In dreams and in waking life, I feel close to old friends and family members that I haven't seen in years. They are in my thoughts quite often, especially in this reflective season. Yet I seem to have a real writer's block when it comes to actually sitting down and writing them or picking up the telephone. I can find time to update this journal (and that time has been curtailed so that I am scrambling to keep up my daily entries...) so I should be embarrassed that my mother keeps dropping hints about how she'd like to hear from me.
And it's time to compose the annual holiday letter. Which makes me realize that for as busy as we always seem to be, not a whole lot has happened this year that would interest anybody but us.
But this is the first year in a long time that we end the year with the same cats we started with. I guess that's something.
Maggie
The link will take you to photos of Maggie but since she is one of our cats who hasn't had her page finalized, there isn't much else on her web page yet.
I guess Maggie is about seven or eight years old. She started her life in a neighborhood of Anchorage known as Muldoon and enters on the scene as an abandoned cat, a young mother who was raising her kittens under a trailer in a mobile home park where my brother and his family was living. My sister-in-law and nieces took pity on the poor cat and rescued her and her kittens. The kittens had no trouble finding new homes but, as is so often the case, an adult cat without the benefit of kitten-cuteness is not as sought-after as a pet. So my brother's family kept "Momma Cat" as their own.
A year or two passed and the family was moving out-of-state. So--you guessed it--we took in "Momma Cat." I met her for the first time when Denny pulled into the driveway with the fluffy tabby cat sitting on the front seat of his pick-up truck. She looked very composed for a cat who had just had a 220-miles road trip. That quiet self-composure is a hallmark of the cat we re-named "Maggie."
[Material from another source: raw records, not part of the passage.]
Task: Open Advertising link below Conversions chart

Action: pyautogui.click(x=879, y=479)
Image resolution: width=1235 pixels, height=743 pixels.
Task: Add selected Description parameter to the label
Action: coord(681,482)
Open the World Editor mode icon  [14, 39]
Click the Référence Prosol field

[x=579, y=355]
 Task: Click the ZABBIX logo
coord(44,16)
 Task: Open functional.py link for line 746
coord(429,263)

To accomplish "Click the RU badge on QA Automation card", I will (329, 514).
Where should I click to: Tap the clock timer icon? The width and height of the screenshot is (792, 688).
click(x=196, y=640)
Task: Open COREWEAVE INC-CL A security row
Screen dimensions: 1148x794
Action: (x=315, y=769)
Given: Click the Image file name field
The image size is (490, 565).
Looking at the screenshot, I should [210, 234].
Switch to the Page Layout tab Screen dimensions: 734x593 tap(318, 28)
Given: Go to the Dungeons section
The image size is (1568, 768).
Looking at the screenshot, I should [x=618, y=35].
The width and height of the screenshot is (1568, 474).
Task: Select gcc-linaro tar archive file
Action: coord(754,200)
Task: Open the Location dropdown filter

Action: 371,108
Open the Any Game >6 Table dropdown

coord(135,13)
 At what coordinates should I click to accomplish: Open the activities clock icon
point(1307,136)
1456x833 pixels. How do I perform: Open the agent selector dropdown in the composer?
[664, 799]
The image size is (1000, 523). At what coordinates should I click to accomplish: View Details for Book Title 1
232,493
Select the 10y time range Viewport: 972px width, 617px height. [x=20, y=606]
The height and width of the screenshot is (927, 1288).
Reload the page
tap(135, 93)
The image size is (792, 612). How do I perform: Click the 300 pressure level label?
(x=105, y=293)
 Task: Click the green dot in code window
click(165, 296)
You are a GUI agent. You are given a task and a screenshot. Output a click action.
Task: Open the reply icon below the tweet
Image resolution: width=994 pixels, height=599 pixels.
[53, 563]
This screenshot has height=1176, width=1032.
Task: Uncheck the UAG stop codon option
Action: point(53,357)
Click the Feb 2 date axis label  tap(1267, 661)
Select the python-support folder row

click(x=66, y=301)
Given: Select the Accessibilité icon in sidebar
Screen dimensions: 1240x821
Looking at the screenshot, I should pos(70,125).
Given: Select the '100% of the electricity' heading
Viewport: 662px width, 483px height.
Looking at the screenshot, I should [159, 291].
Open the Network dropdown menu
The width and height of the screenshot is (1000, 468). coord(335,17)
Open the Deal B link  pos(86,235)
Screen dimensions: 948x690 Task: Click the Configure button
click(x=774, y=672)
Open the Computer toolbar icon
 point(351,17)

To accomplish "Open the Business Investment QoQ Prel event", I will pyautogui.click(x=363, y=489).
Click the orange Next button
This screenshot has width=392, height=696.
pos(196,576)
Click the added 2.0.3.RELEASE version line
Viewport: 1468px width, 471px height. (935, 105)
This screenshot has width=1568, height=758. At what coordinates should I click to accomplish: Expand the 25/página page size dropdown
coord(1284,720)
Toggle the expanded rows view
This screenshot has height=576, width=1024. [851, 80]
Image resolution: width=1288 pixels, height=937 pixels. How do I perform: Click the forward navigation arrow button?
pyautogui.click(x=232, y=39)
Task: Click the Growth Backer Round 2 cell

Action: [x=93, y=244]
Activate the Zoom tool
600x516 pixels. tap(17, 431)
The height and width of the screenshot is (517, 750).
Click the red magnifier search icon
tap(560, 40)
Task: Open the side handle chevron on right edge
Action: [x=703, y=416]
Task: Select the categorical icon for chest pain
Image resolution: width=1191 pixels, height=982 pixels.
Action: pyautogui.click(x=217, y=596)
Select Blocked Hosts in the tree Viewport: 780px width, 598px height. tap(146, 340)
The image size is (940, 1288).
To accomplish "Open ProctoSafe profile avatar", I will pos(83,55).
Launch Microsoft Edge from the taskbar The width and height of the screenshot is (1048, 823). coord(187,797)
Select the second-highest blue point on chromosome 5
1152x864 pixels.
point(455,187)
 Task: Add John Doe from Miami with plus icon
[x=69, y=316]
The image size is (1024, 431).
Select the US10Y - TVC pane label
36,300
Maggie is a great cat. She doesn't pick fights or force her attentions on people. She is smart and pays attention and tries so hard to understand what we ask of her that she reminds me of Newt in that respect. Her fierce little Persian-type face makes her look forbidding but it masks a sweet and compliant personality that any cat-owner would cherish. I am glad the long road from Muldoon ended at our house.
She lives in the shop right now and I can't recall quite how that happened except that there were strong personalities involved and she was being terrorized by one or more of the established house cats. Moving her into the shop seemed the best solution for all concerned at the time. The dynamic in the house seems to have mellowed lately, and we are slowly trying to reintroduce her into the household social group. As she is a very low-profile kitty, I am optimistic that she can find a place in time.
She has a happy life in the shop--sitting in the window or outside in the cat run, sunning herself or looking for errant shrews in the straw carpet of the cat run. Like many of the more self-effacing cats, she doesn't demand attention but I suspect she would enjoy having more. I hope we came make that our holiday gift to her.